The Beginning Of The End

     The materialists say that there is nothing beyond the veil of Time, that the material is all. They say that life begins, and ends, and is over. But then, they say a lot things. They have a lot to say… and one can’t help but get the sense that their aim is mainly to exalt themselves: “Look how hard-headed and remorselessly rational I am!”

     Their pitch does have some power. But it is transient. It is as the clatter of cymbals or the braying of brass. It sounds, and it passes, and is forgotten. It lacks the resonance with which to course through the centuries. It will not be remembered as is this story:

     And when they had crucified him, they divided his clothes among themselves by casting lots; then they sat down there and kept watch over him. Over his head they put the charge against him, which read, “This is Jesus, the King of the Jews.”
     Then two bandits were crucified with him, one on his right and one on his left. Those who passed by derided him, shaking their heads and saying, “You who would destroy the temple and build it in three days, save yourself! If you are the Son of God, come down from the cross.” In the same way the chief priests also, along with the scribes and elders, were mocking him, saying, “He saved others; he cannot save himself. He is the King of Israel; let him come down from the cross now, and we will believe in him. He trusts in God; let God deliver him now, if he wants to; for he said, ‘I am God’s Son.’” The bandits who were crucified with him also taunted him in the same way.
     From noon on, darkness came over the whole land until three in the afternoon. And about three o’clock Jesus cried with a loud voice, “Eli, Eli, lema sabachthani?” that is, “My God, my God, why have you forsaken me?” When some of the bystanders heard it, they said, “This man is calling for Elijah.” At once one of them ran and got a sponge, filled it with sour wine, put it on a stick, and gave it to him to drink. But the others said, “Wait, let us see whether Elijah will come to save him.” Then Jesus cried again with a loud voice and breathed his last.
     At that moment the curtain of the temple was torn in two, from top to bottom. The earth shook, and the rocks were split. The tombs also were opened, and many bodies of the saints who had fallen asleep were raised. After his resurrection they came out of the tombs and entered the holy city and appeared to many. Now when the centurion and those with him, who were keeping watch over Jesus, saw the earthquake and what took place, they were terrified and said, “Truly this man was God’s Son!”

     [Matthew 27:34-54, NRSV translation]


     Christians know how the story goes from there. But if we take the tale to have an end, where is it? Is it with the Resurrection, or the Ascension? Perhaps it arrives on Pentecost.

     Myself, I don’t think so. I don’t think the story has ended yet. I think it continues on in each of us who has read the story and accepted it.

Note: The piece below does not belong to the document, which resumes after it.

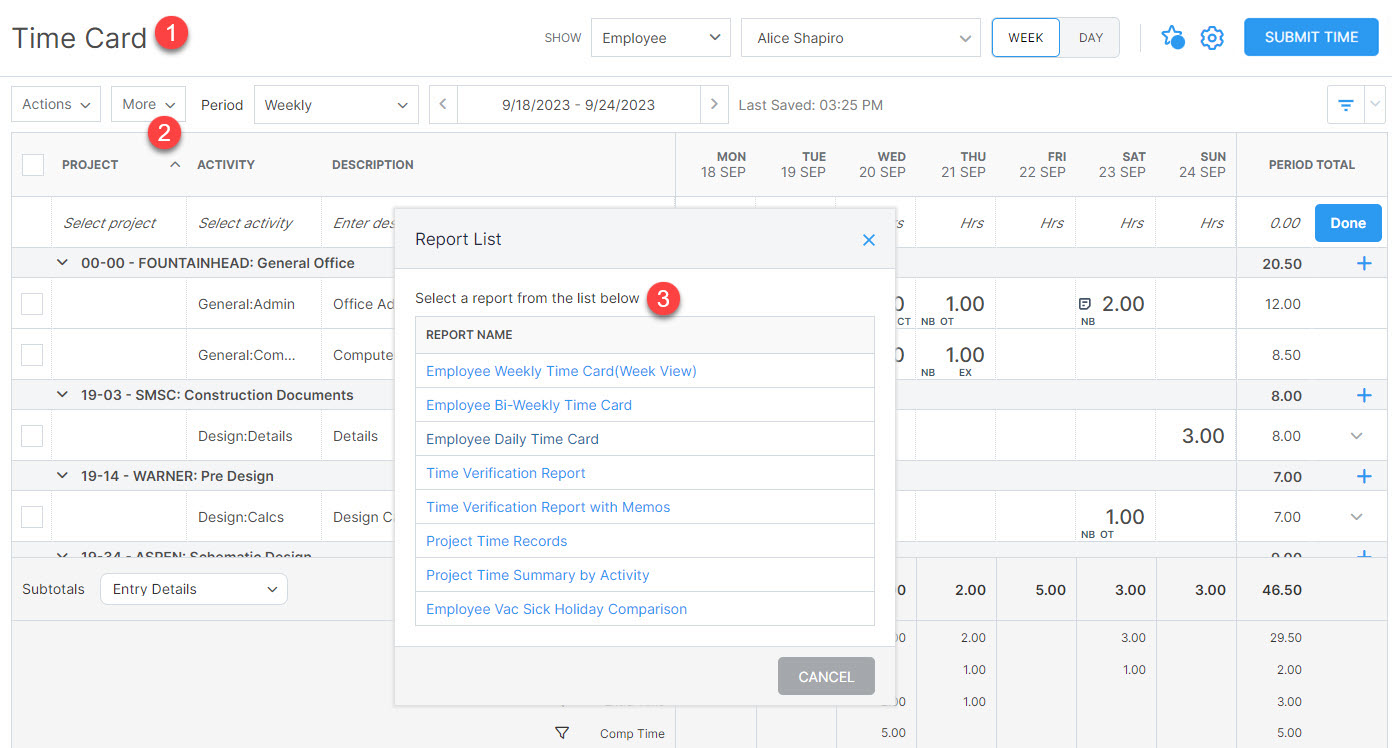Select the checkbox on the General:Admin row
Screen dimensions: 1392x748
point(31,304)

     To accept it is to accept Him.

     There’s a telling exchange, near the conclusion of the movie The Case For Christ, in which rapidly despairing skeptic Lee Strobel, played by Mike Vogel, consults a medical researcher about the possibility that Jesus didn’t actually die on the Cross:

     Strobel: “I have a real problem with most of the experts that I’ve talked to here.”
     Researcher: “Which is?”
     Strobel: “Which is that most of them are not impartial, and if I’m to take a guess, I would say that you’re not either.”
     Researcher: “And you would be correct, sir. For I have learned that most impartial travelers who undertake this journey rarely remain so.”

     The story has power. It’s a peculiar sort of power. It doesn’t rely upon a great mass of forensics or the sworn testimony of a host of “experts” in a formal court proceeding. It’s just a mass of words that have been relayed down the centuries, translated and re-translated from one vernacular to the next. Somehow, despite the little differences in emphasis and delicate shades of meaning among those translations, the power of the story remains.

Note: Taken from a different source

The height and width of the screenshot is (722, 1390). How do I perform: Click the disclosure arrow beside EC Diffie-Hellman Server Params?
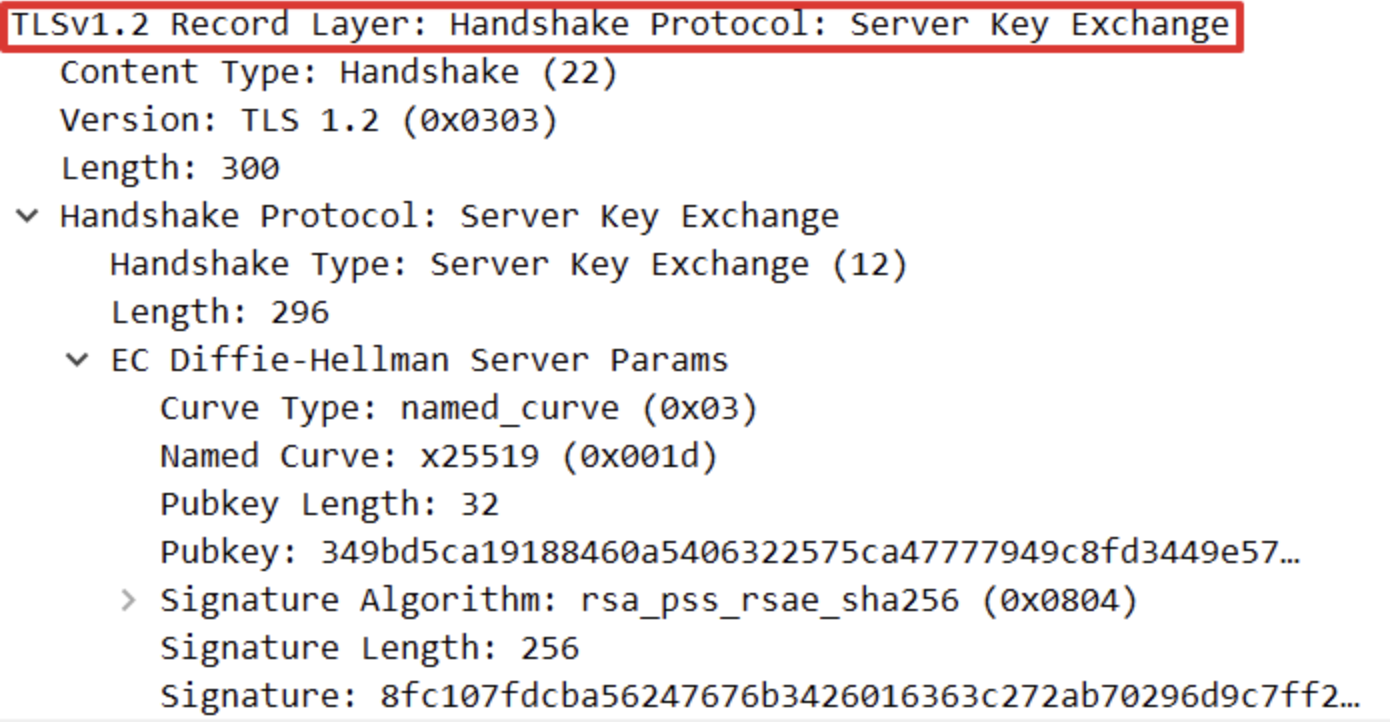(x=77, y=359)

     One who lives with the story year after year, and with the demands of “experts” that it be doubted or dismissed outright, learns its true power.


     In an essay about the value of skepticism, I wrote that “the vogue is to regard religious belief as a variety of insanity.” And indeed, that is the vogue among the detractors of the Christian faith. Their variety of skepticism differs from mine.

     In all humility and candor, for a time I was swayed by their kind of skepticism. Its subtext appeals to the ego: “Be one of the smart guys.” It didn’t last. At a time when I was at the lowest ebb of my life, the power of the story took hold of me. Each year, when the Easter Triduum arrives, it shakes me afresh. Though nearly two millennia have passed since the events it narrates, the story remains vibrantly alive.

     Today, Good Friday of the Year of Our Lord 2024, take a few minutes to refresh your memory of the story of the Crucifixion. Perhaps at three this afternoon you will kneel, as I will, and give thanks for the greatest act of love ever recorded. As terrible as it was, it was conceived out of love.

     There can be no greater love. Did Jesus Himself not say so?

     This is my commandment, That ye love one another, as I have loved you. Greater love hath no man than this, that a man lay down his life for his friends. [John 15:12-13]

     That’s why we call it the greatest story ever told, but you knew that, didn’t you?